- Country: United States
- Language: English

Publication
- Published in: Cosmopolitan
- Publication date: November 1972

= Small Avalanches =

"Small Avalanches" is a short story by Joyce Carol Oates originally published in Cosmopolitan (November 1972) and first collected in The Goddess and Other Women (1974) by Vanguard Press.

==Plot==
"Small Avalanches" is presented from a first-person point-of-view.

The story unfolds during a summer afternoon in a remote rural district in Colorado. An only child, the thirteen-year-old Nancy spends her idle summer days wandering around the neighborhood. She loiters at her uncle Winfield's gas station and garage, hoping to observe the candy and soda pop machine owner arrive and service them. The effervescence of her Pepsi-Cola absorbs her; she reflects on which candy bar brand is her favorite. The uncle complains that Nancy's older cousin, Georgia, has been tying up the telephone all night with personal calls. He warns: "Georgia is a goddam little liar and if I catch her fooling around..." Nancy's interior monologue—which includes cursing—reveals the she and Georgia had recently hitched a ride with a stranger to a nearby town, a fact they both concealed from their parents.

An out-of-town stranger stops for gas. Friendly and talkative, the man reminds Nancy of her father. Bored, and disaffected by her uncle, Nancy walks towards home, discarding her empty soda pop bottle on the driveway.
As she walks down the road, the vehicle slowly overtakes her. The man engages Nancy in conversation through the side window. He tells her that her uncle was displeased that she had left the bottle where it could cause a flat tire. Offering to give her a ride, Nancy instantly knows that his behavior deviates from local norms, and refuses. She finds him somewhat amusing. He begins to ask her personal questions, praising her good looks, but chiding her for not smiling more often.

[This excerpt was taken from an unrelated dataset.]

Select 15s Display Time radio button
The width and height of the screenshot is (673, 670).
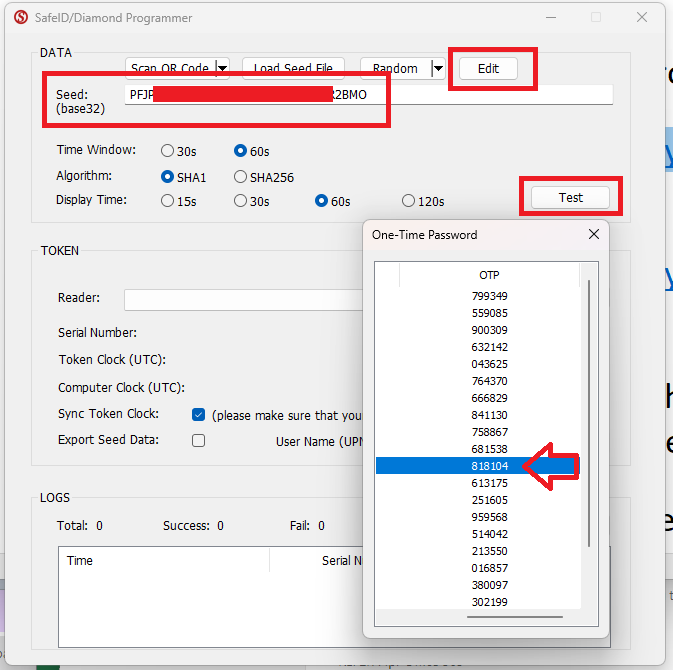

Nancy turns down a footpath through mixed terrain and vegetation. The man declares that he needs some exercise, and exits the truck to join her. Nancy finds this absurd and laughs uncontrollably. The man follows. She stays a few paces ahead of her pursuer. He chides her for walking too fast. For a moment, Nancy feels she may be in danger. When she detects that the man is in physical distress from his exertions, she relaxes, and giggles. The man berates her as stumbles forward. Nancy kicks loose rocks that cascade down the hill, striking the man. He collapses, crawling on his hands and knees: "Don't leave me—I'm sick - I think I—" he whimpers. Nancy taunts him and leaves him to walk home. Upon her return, her mother puts Nancy to work ironing clothes. Nancy's demeanor remains that of an unperturbed and self-absorbed teenager.

==Theme==
Two mythical goddesses dominate the themes in The Goddess and Other Women: Kali and Magna Mater, though only the former makes a corporeal appearance in the title story "The Goddess"—"The destruction powers of Kali are unleashed in Oates's stories" by female protagonists who are often prepubescent.

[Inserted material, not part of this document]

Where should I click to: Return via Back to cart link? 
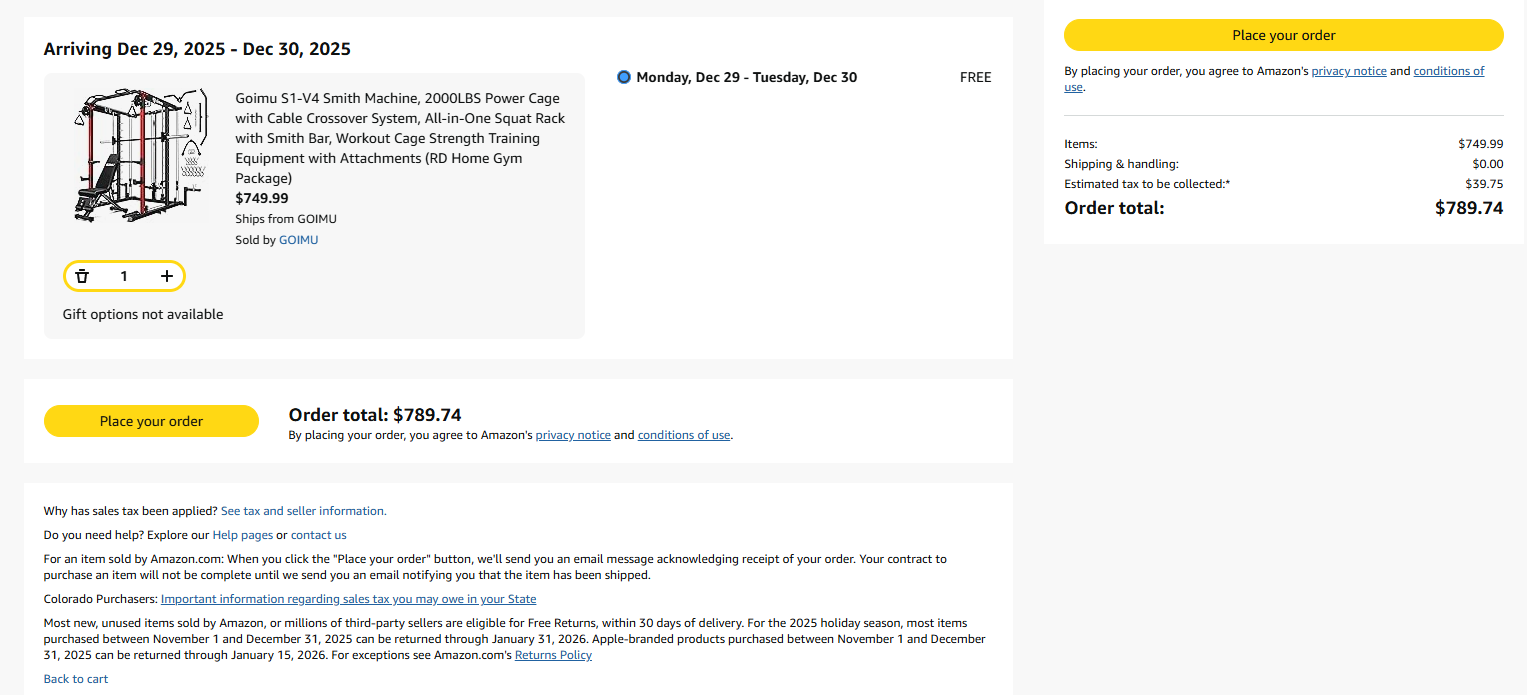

In "Small Avalanches", the twelve-year-old Nancy thwarts the advances of a child molester. Her aplomb provides for her defense and the near death of her pursuer, first reducing him to helplessness. Nancy maintains her composure in the aftermath of an encounter she views merely as a game, and without any signs of emotional trauma.

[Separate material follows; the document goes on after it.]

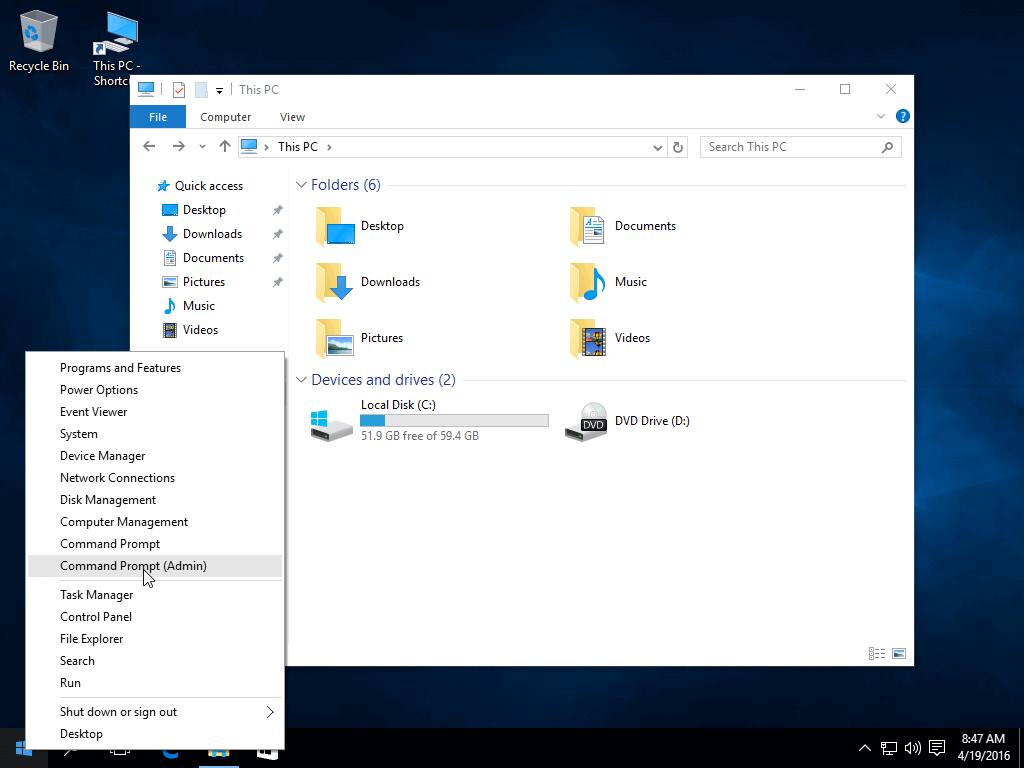Viewport: 1024px width, 768px height.
Task: Click the Refresh button in address bar
Action: [x=678, y=147]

According to biographer Joanne V. Creighton, the story presents a preteen "toying exploitatively and dangerously with a sexuality [she does] not really understand".
Creighton regards "Small Avalanches" less a cautionary tale on the dangers of girls talking to male strangers, but more so "that sex is an exciting and dangerous game where 'winning' is leading on the male and then frustrating him".

== Sources ==
- Creighton, Joanne V. 1979. Joyce Carol Oates. Twayne Publishers, New York. Warren G. French, editor.
- Engel, Marian. 1974. "Women also have dark hearts." New York Times, November 24, 1974. https://www.nytimes.com/1974/11/24/archives/the-goddess-and-other-women-by-joyce-carol-oates-468-pp-new-york.html Accessed 31 December 2024.
- Johnson, Greg. 1994. Joyce Carol Oates: A Study of the Short Fiction. Twayne's studies in short fiction; no. 57. Twayne Publishers, New York.
- Oates, Joyce Carol. 1974. The Goddess and Other Women. Vanguard Press, New York.